Scientific classification
- Kingdom: Animalia
- Phylum: Arthropoda
- Clade: Pancrustacea
- Class: Insecta
- Order: Diptera
- Family: Syrphidae
- Genus: Cheilosia
- Species: C. velutina
- Binomial name: Cheilosia velutina Loew 1840

= Cheilosia velutina =

- Genus: Cheilosia
- Species: velutina
- Authority: Loew 1840

Species of fly

Cheilosia velutina is a Palearctic hoverfly.

==Description==
External images
For terms see Morphology of Diptera

Cheilosia velutina has the face swollen but the moderately glossy central knob poorly developed (flat) and the upper mouth-edge is vertical. Ihe face has a dense grey coating. Tergite 2 of the female has an undulating band of adpressed whitish hairs, tergites 3 and 4 also have pale hair bands.

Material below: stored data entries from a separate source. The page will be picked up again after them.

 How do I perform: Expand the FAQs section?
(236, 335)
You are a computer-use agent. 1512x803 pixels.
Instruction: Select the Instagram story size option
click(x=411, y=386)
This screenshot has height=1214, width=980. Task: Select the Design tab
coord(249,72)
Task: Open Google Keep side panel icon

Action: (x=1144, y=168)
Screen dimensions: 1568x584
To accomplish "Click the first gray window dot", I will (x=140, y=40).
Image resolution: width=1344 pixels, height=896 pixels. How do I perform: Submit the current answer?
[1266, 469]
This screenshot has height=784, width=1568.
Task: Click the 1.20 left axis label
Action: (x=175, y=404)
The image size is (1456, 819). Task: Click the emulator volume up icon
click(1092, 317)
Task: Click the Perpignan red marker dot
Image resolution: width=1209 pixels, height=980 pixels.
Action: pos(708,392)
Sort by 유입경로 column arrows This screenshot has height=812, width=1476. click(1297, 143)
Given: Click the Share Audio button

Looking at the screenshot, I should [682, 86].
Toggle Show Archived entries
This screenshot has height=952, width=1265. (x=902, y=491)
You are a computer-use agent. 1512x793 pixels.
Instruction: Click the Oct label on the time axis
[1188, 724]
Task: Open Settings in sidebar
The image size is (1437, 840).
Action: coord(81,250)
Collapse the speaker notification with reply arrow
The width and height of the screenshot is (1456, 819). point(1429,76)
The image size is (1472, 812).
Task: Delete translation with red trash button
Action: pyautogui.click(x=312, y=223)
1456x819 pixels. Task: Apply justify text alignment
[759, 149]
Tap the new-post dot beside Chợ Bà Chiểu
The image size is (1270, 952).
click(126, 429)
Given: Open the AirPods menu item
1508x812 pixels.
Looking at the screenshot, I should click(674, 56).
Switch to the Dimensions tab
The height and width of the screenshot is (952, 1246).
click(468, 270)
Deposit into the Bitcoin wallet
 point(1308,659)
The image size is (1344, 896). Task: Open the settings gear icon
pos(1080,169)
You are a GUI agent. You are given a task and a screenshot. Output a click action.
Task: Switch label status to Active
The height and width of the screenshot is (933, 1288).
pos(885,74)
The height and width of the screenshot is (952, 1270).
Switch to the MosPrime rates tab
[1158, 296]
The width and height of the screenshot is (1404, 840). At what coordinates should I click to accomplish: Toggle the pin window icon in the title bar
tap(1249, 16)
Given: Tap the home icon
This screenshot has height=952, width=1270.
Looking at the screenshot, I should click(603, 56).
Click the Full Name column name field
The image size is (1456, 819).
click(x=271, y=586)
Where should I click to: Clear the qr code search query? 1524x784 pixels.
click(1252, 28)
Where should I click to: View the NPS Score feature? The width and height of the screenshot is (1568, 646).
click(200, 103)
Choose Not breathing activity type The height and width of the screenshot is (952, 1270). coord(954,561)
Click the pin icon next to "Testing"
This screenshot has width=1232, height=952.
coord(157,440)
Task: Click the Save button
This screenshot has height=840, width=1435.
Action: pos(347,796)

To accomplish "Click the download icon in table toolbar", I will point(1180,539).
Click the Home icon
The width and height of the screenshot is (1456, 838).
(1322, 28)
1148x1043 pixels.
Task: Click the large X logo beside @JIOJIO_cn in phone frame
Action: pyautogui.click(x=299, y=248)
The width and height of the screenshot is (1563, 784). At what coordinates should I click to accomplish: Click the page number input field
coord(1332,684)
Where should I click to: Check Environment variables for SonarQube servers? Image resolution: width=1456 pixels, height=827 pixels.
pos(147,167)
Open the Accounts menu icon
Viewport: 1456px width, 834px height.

Eyes in upper half with light-colored hairs.

==Distribution==
Scandinavia South to Spain and Ireland East through Europe into Russia, and on through Siberia and the Russian Far East.

==Habitat==
Deciduous forest, scrub and unimproved grassland.

==Biology==

Males hover up to 5m. near trees and shrubs, beside streams and tracks; both sexes settle on foliage up to 5m. Flight is low, very fast and very direct. Flowers visited include Achillea, Anemone nemorosa, Anthemis, Bellis, Caltha, Chrysanthemum, Galium, Potentilla erecta, Prunus spinosa, Ranunculus, Rorippa andRanunculus. Flies
July to August. The larva mines the stems of Cirsium palustre and the rhizome of Scrophularia nodosa.